The Lonely City: Adventures in the Art of Being Alone
- First edition (US)
- Author: Olivia Laing
- Language: English
- Genre: Non-fiction
- Publisher: Picador
- Publication date: 2016

= The Lonely City =

2016 non-fiction book by Olivia Laing

The Lonely City: Adventures in the Art of Being Alone is a non-fiction book written by British writer Olivia Laing. It was first published in 2016 by Canongate in the UK and Picador in the US. Like Laing's previous works, The Lonely City blends research, biography and memoir.

The majority of the research for the book took place when Laing was living alone in New York City, United States, after having been abruptly left by a partner.

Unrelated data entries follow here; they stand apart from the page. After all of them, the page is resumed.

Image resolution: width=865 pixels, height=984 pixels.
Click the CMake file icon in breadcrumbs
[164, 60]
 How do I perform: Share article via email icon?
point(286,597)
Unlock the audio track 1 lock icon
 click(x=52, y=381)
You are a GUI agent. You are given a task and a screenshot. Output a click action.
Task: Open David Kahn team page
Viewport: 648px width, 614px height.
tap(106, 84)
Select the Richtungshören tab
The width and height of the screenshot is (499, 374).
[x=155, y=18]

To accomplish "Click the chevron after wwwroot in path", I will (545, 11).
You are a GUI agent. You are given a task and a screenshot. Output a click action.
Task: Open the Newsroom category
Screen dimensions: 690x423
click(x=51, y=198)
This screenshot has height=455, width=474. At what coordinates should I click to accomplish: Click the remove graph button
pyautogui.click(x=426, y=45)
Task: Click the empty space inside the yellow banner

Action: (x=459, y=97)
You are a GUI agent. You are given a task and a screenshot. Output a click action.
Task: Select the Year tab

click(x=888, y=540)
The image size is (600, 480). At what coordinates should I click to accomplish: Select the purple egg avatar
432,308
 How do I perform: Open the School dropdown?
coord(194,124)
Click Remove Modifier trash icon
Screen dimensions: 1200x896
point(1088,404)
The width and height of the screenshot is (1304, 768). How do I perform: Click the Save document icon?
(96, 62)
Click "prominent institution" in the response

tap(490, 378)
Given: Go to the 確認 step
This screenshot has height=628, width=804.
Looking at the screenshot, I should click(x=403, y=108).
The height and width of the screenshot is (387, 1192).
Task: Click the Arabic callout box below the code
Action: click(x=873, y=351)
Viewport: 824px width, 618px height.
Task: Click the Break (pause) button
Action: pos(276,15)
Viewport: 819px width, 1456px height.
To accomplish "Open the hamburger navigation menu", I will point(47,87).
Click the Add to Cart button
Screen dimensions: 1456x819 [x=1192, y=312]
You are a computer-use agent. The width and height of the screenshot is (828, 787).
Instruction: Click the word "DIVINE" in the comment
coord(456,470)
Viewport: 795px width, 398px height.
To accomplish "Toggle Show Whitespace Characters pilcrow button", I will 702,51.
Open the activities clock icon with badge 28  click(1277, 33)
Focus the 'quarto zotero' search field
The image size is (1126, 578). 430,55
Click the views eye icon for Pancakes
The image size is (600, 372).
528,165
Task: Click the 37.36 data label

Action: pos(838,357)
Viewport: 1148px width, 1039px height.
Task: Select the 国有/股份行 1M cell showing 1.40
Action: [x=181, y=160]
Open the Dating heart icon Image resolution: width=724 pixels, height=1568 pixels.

Their reflections on the isolation they felt during this time make their way into the book.

==Contents==
The book is divided into eight chapters, with each chapter beginning with Laing's experiences being alone in New York, before devolving into reflections on artists and the way in which loneliness permeated their work. Laing also discusses the artists' own experiences living in New York and how they depicted the city in their art.

In order, the artists discussed are:

- Edward Hopper (and his wife Josephine Hopper)
- Andy Warhol
- David Wojnarowicz (and Nan Goldin)
- Henry Darger
- Vivian Maier
- Klaus Nomi
- Josh Harris
- Zoe Leonard

==Reception==
The book was well-received, earning generally positive reviews.